This is the 13th season that Red Wings nation has had the privilege of seeing Pavel Datsyuk sport the classic red and white. Throughout those 13 seasons, we have seen him pull off some of the most amazing things imaginable. Just when defenders think he’s going left, he makes a hard cut to the right. He has lived in the nightmares of opposing goalies since he debuted in the league in 2001. But, is the Datsyuk we are seeing this year the same one we have seen in years past?
Before we get too far into this, let’s make one thing clear. Pavel Datsyuk is going nowhere. He will not be traded. He will not be bought out. There is no other NHL team that will boast him in their lineup. When his contract is over after next season, he will probably go back to Russia and play in the KHL. Now that we’ve cleared that up, let’s move on.
It’s inevitable. Eventually, Father Time catches up with every professional athlete. Though we’ve seen his name on eight different individual trophies (four Lady Byng’s, three Selke’s, and a plus/minus award), it seems like that might be the case with Datsyuk – at least in the area of his personal production. Sure, he missed the first 15 games of the season with an ankle injury, plus took a couple games to get back into game shape. But, through his 24 games, he has just 15 points (five goals, 10 assists). At this pace, he will finish the year somewhere around 58 points.
It’s been a while since we have seen a classic “Datsyukian Deke”, but he is still a master on the fore-check and back-check. We’ve seen it time and time again, this year included. His dogged pace when trying to steal possession is unparalleled. Though only having been credited with 16 takeaways to this point of the season, he is still one of the most talented defensive forwards in the league.
Although his production is down this year, there’s still something special about the way his mere presence elevates his teammates play when he is in the lineup. In the 15 games that he didn’t play to start the year, the team averaged 2.27 goals per game. In the 24 games he has played in, the team average is 2.71 goals per game.
Mainly playing on a line with Brad Richards and Darren Helm this season could be a reason for the decline in offensive production, as Helm has struggled and Richards was not primarily brought to Detroit for his offensive abilities. There have been stretches of the year where he doesn’t collect many (if any) shots on goal. He has been credited with just 55 (2.3 per game) to this point.
While his production has taken a bit of a tumble this year, is Datsyuk still worth $7.5 million this season and next? In my opinion, absolutely. As I stated before, the team is simply better with him in the lineup.
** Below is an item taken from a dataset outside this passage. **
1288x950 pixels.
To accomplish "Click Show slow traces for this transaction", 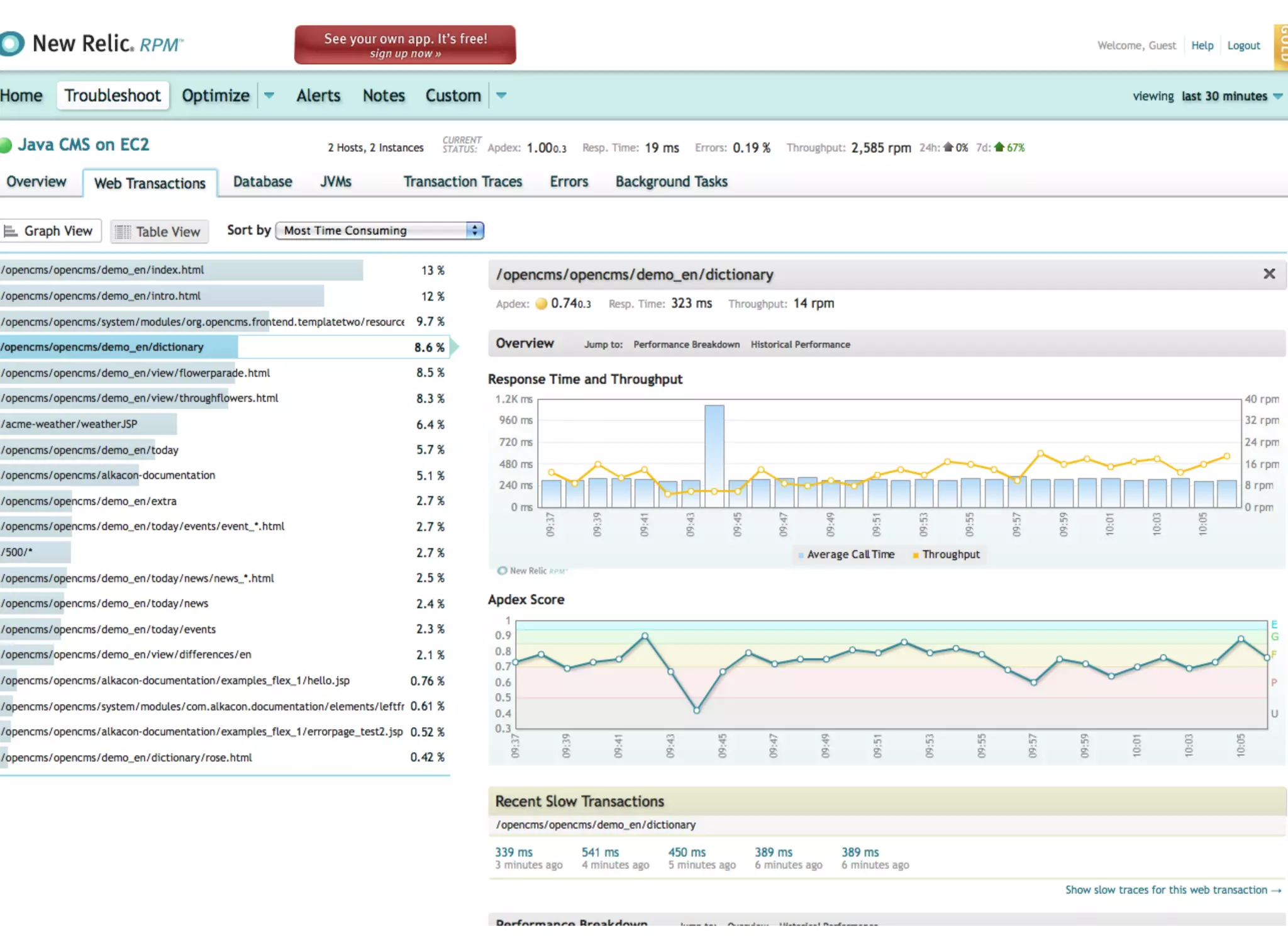I will [1172, 890].
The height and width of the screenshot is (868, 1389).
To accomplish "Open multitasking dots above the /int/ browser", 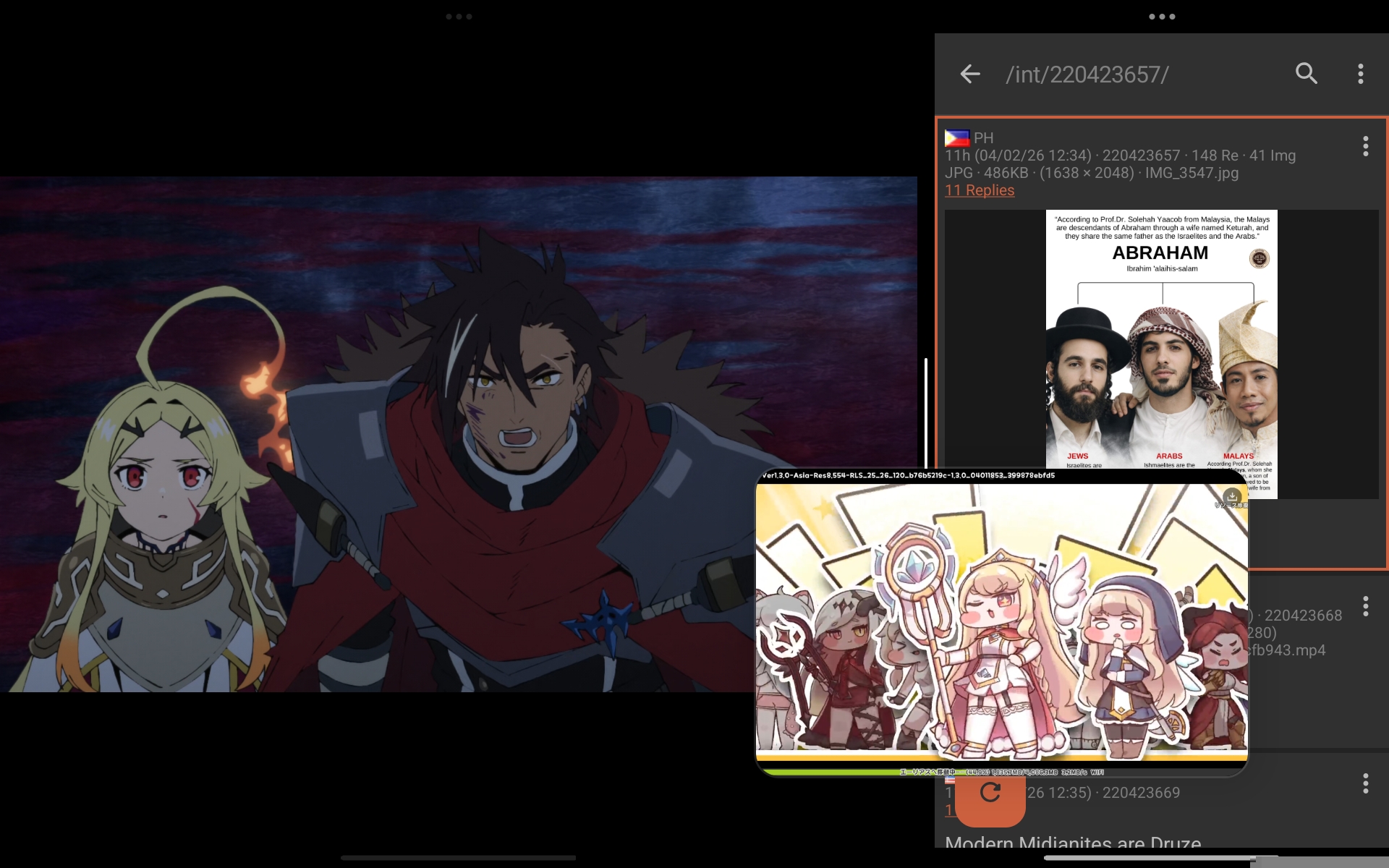I will [1162, 16].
He creates offense for his teammates, and in turn, that ultimately creates offense for himself. The experience for younger players on the roster (Dylan Larkin, Gustav Nyquist, Tomas Tatar, etc…) of playing with someone of Datsyuk’s caliber is irreplaceable. There is nobody better to learn from, and that is something that carries plenty of value as well.
So, are we seeing the same Pavel Datsyuk we have seen over the years? Well, no… but he is still irreplaceable.